Travail demandé: Reformulez en liste numérotée les entrées qui vont de la ligne contenant "How do I perform: Select" jusqu'à la fin des entrées, bornes incluses. Omettez les lignes vides.

(Entrées pour repérer du texte et des éléments)
__________________________________________________
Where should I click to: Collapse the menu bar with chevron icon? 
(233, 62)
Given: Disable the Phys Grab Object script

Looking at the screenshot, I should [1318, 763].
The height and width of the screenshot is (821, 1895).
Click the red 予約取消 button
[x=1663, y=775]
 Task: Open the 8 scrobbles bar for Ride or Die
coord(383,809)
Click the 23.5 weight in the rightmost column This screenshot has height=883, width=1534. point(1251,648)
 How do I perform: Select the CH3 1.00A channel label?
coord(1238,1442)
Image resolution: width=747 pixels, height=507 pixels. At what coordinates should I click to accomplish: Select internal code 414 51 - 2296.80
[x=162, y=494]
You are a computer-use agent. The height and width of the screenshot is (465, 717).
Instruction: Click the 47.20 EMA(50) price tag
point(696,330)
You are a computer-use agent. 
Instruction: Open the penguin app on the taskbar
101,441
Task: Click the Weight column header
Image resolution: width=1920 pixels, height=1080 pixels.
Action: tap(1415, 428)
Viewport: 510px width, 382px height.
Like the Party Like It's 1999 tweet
__________________________________________________
Réponse à l'exercice:
1.  How do I perform: Select the CH3 1.00A channel label?
2. coord(1238,1442)
3. Image resolution: width=747 pixels, height=507 pixels. At what coordinates should I click to accomplish: Select internal code 414 51 - 2296.80
4. [x=162, y=494]
5. You are a computer-use agent. The height and width of the screenshot is (465, 717).
6. Instruction: Click the 47.20 EMA(50) price tag
7. point(696,330)
8. You are a computer-use agent. 
9. Instruction: Open the penguin app on the taskbar
10. 101,441
11. Task: Click the Weight column header
12. Image resolution: width=1920 pixels, height=1080 pixels.
13. Action: tap(1415, 428)
14. Viewport: 510px width, 382px height.
15. Like the Party Like It's 1999 tweet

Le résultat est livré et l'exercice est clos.